Puso la varita de Harry en su caja y la envolvió en papel de embalar, todavía murmurando: «Curioso... muy curioso».
—Perdón —dijo Harry—. Pero ¿qué es tan curioso?
El señor Ollivander fijó en Harry su mirada pálida.
—Recuerdo cada varita que he vendido, Harry Potter. Cada una de las varitas. Y resulta que la cola de fénix de donde salió la pluma que está en tu varita dio otra pluma, sólo una más. Y realmente es muy curioso que estuvieras destinado a esa varita, cuando fue su hermana la que te hizo esa cicatriz.
Harry tragó, sin poder hablar.
—Sí, veintiocho centímetros.

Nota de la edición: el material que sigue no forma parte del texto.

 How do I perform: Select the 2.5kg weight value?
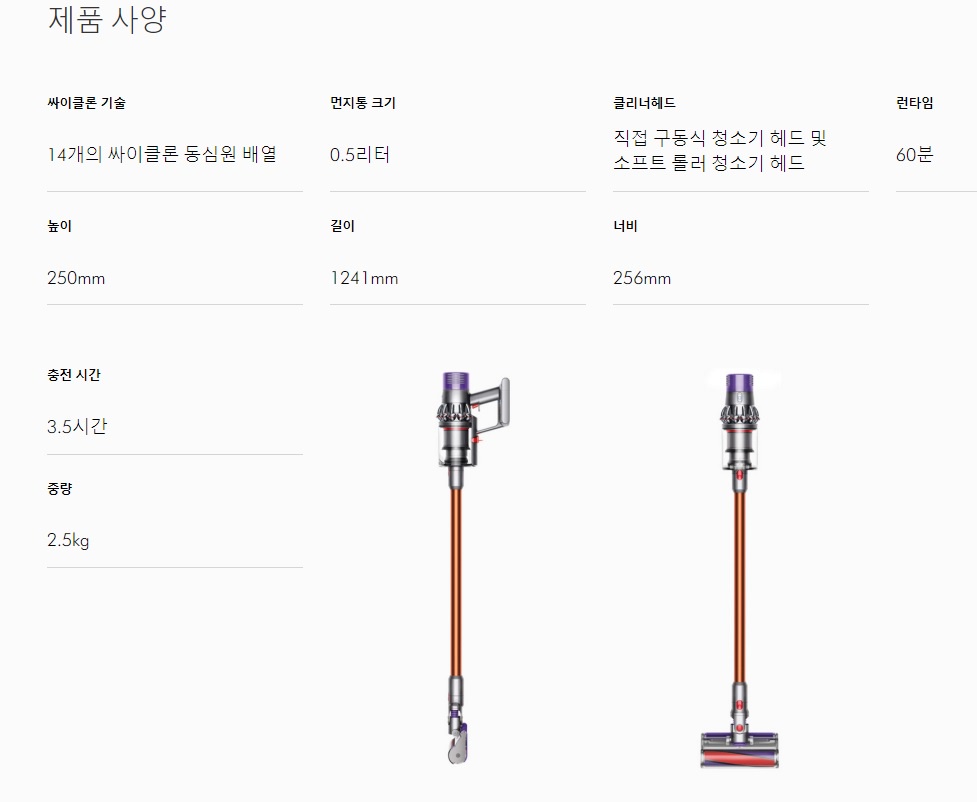69,540
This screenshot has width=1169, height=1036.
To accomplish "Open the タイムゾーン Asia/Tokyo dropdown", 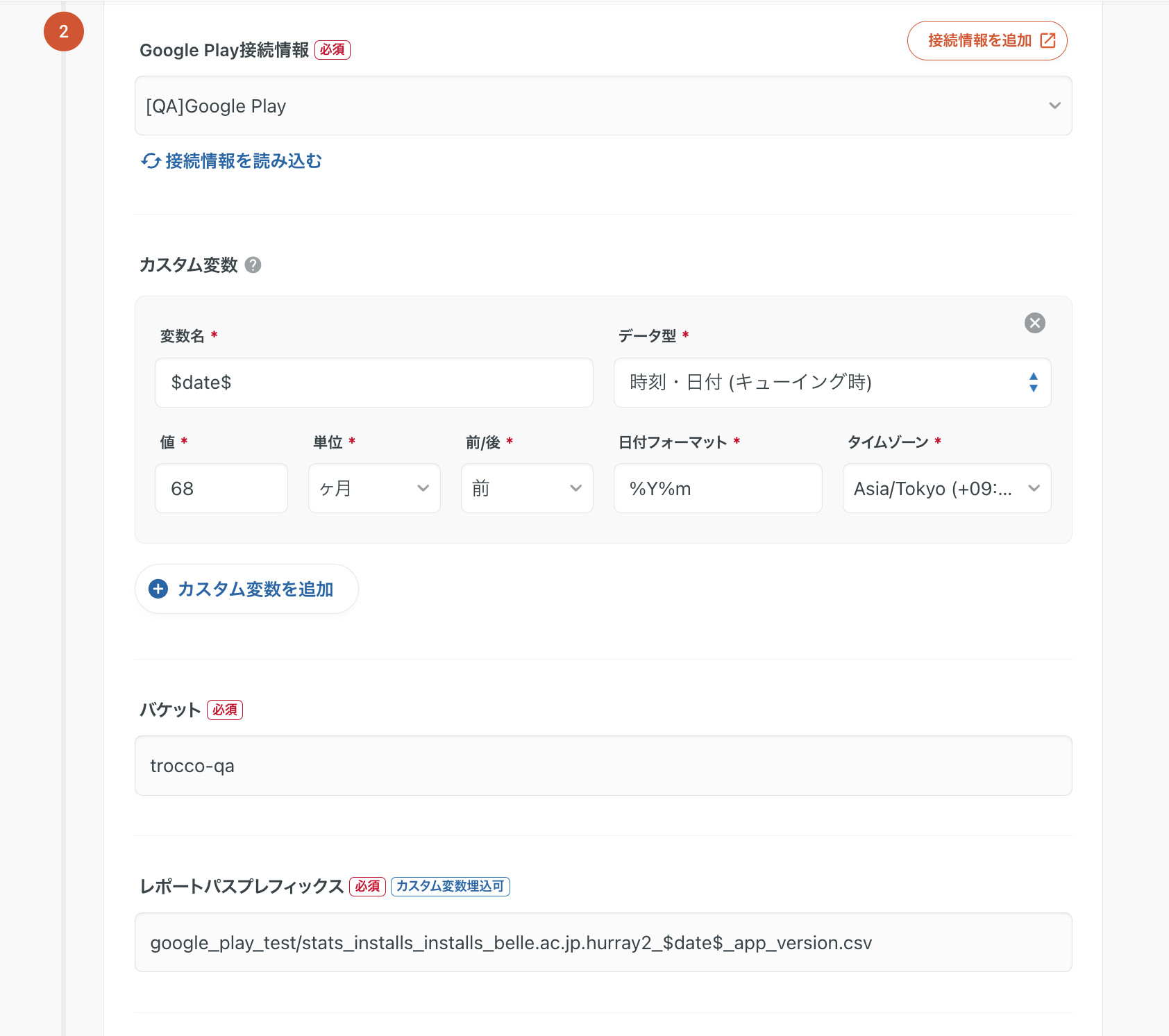I will pyautogui.click(x=946, y=488).
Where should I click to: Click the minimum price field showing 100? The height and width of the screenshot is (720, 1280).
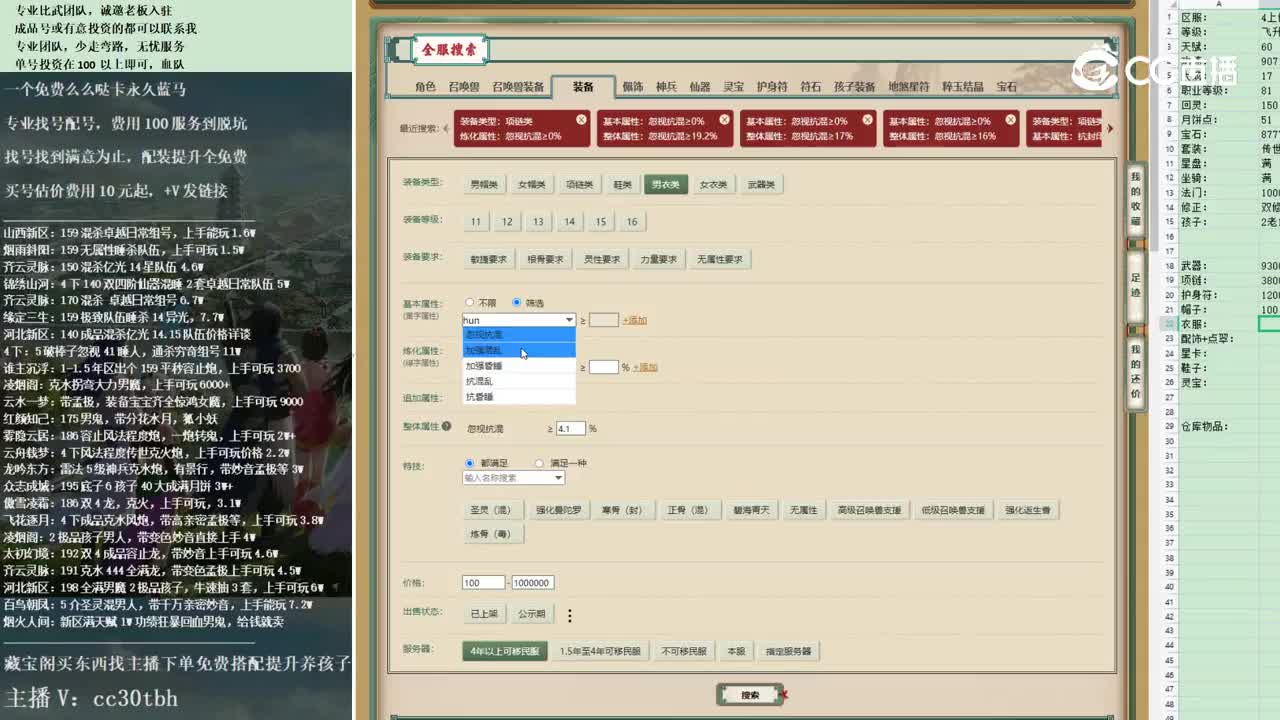(483, 581)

Ajá. Realmente curioso cómo suceden estas cosas. La varita escoge al mago, recuérdalo... Creo que debemos esperar grandes cosas de ti, Harry Potter... Después de todo, El-que-no-debe-ser-nombrado hizo grandes cosas... Terribles, sí, pero grandiosas.
Harry se estremeció. No estaba seguro de que el señor Ollivander le gustara mucho. Pagó siete galeones de oro por su varita y el señor Ollivander los acompañó hasta la puerta de su tienda.

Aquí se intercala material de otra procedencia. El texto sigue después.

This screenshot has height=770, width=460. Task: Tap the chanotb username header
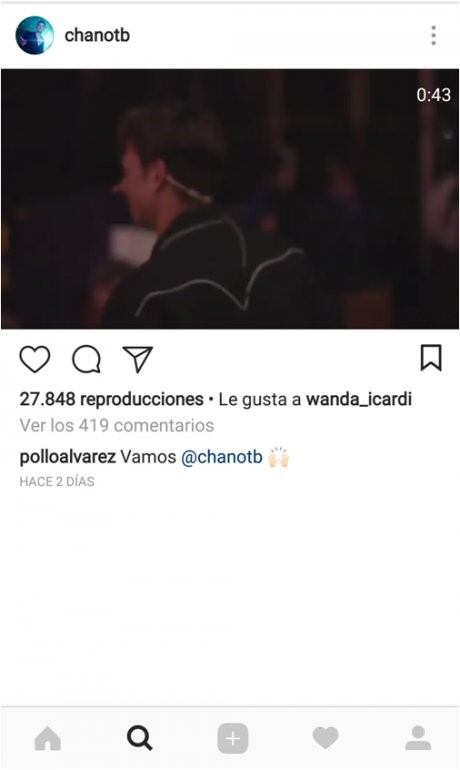coord(97,35)
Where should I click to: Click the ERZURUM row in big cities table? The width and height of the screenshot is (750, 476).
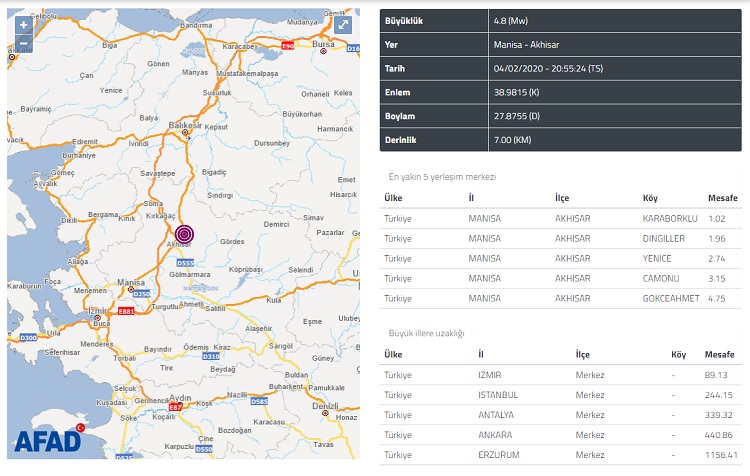(x=562, y=455)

Al atardecer, con el sol muy bajo en el cielo, Harry y Hagrid emprendieron su camino otra vez por el callejón Diagon, a través de la pared, y de nuevo por el Caldero Chorreante, ya vacío. Harry no habló mientras salían a la calle y ni siquiera notó la cantidad de gente que se quedaba con la boca abierta al verlos en el metro, cargados con una serie de paquetes de formas raras y con la lechuza dormida en el regazo de Harry. Subieron por la escalera mecánica y entraron en la estación de Paddington. Harry acababa de darse cuenta de dónde estaban cuando Hagrid le golpeó el hombro.